*书面练习*.
在下文的 Halide 教程中,定义好 gradient 函数之后,代码注释说接下来要告诉 Halide 什么?按这一部分的标题,这样做是为了什么?

Halide學習筆記----Halide tutorial源碼閱讀4

Halide入門教程04


// Halide tutorial lesson 4: Debugging with tracing, print, and print_when
// Halide入門第四課:用tracing,print,print_when調試

// This lesson demonstrates how to follow what Halide is doing at runtime.
// 本課展示瞭如何跟蹤Halide在運行時的行爲

// On linux, you can compile and run it like so:
// g++ lesson_04*.cpp -g -I ../include -L ../bin -lHalide -lpthread -ldl -o lesson_04 -std=c++11
// LD_LIBRARY_PATH=../bin ./lesson_04

// On os x:
// g++ lesson_04*.cpp -g -I ../include -L ../bin -lHalide -o lesson_04 -std=c++11
// DYLD_LIBRARY_PATH=../bin ./lesson_04

// If you have the entire Halide source tree, you can also build it by
// running:
//    make tutorial_lesson_04_debugging_2
// in a shell with the current directory at the top of the halide
// source tree.

#include "Halide.h"
#include <stdio.h>
using namespace Halide;

int main(int argc, char **argv) {

    Var x("x"), y("y");

    // Printing out the value of Funcs as they are computed.
    // 打印函數(Func)在計算時刻的值
    {
        // We'll define our gradient function as before.
        Func gradient("gradient");
        gradient(x, y) = x + y;

        // And tell Halide that we'd like to be notified of all
        // evaluations.

*提取记录*.
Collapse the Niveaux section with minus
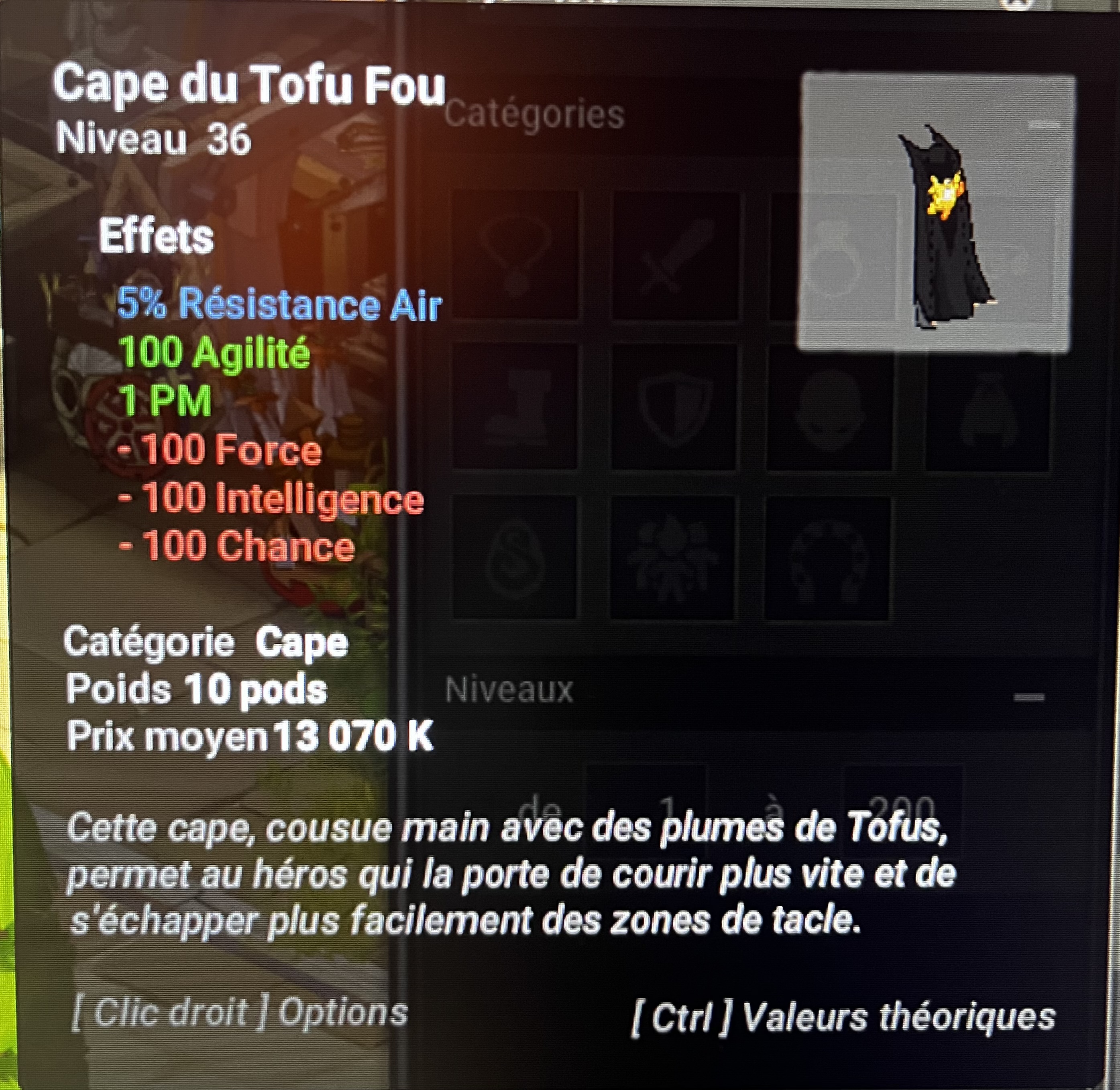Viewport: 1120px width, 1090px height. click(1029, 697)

--

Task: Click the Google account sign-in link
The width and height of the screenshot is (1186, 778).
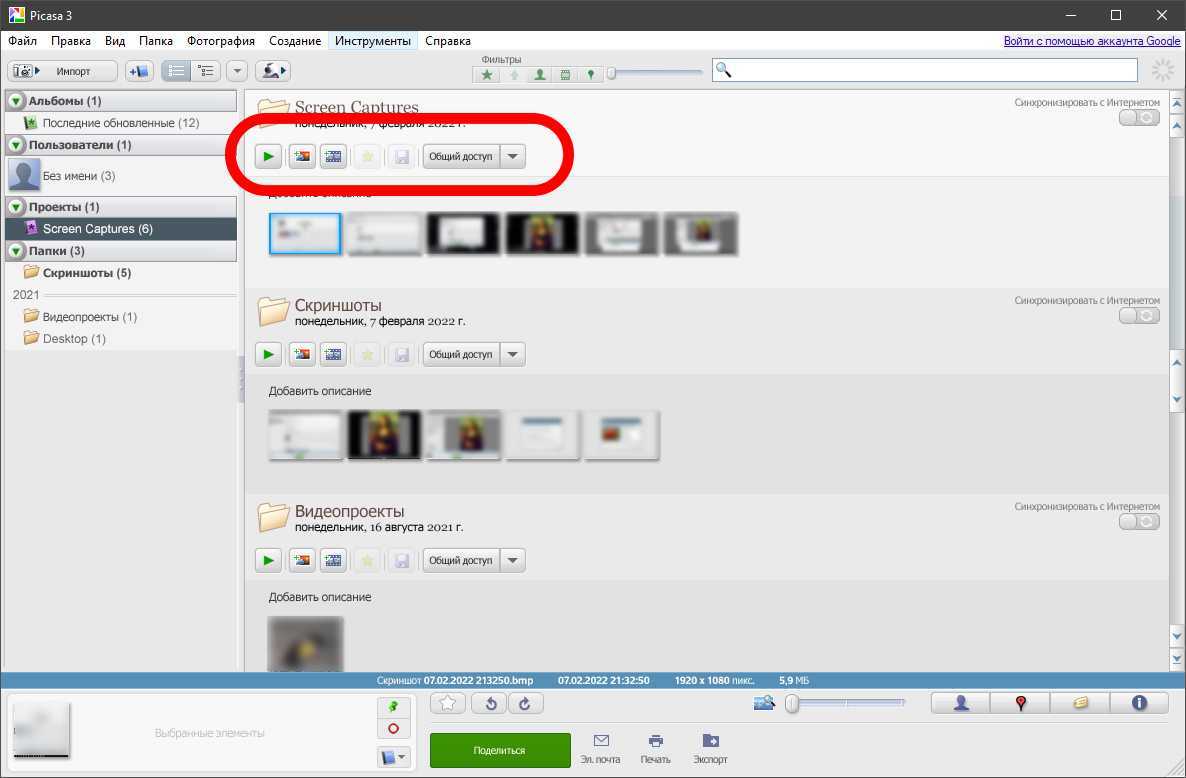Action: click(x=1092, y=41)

*本题答案*.
注释说接下来要告诉 Halide:希望在每一次求值时都得到通知。这样做是为了在函数(Func)计算时把它的值打印出来。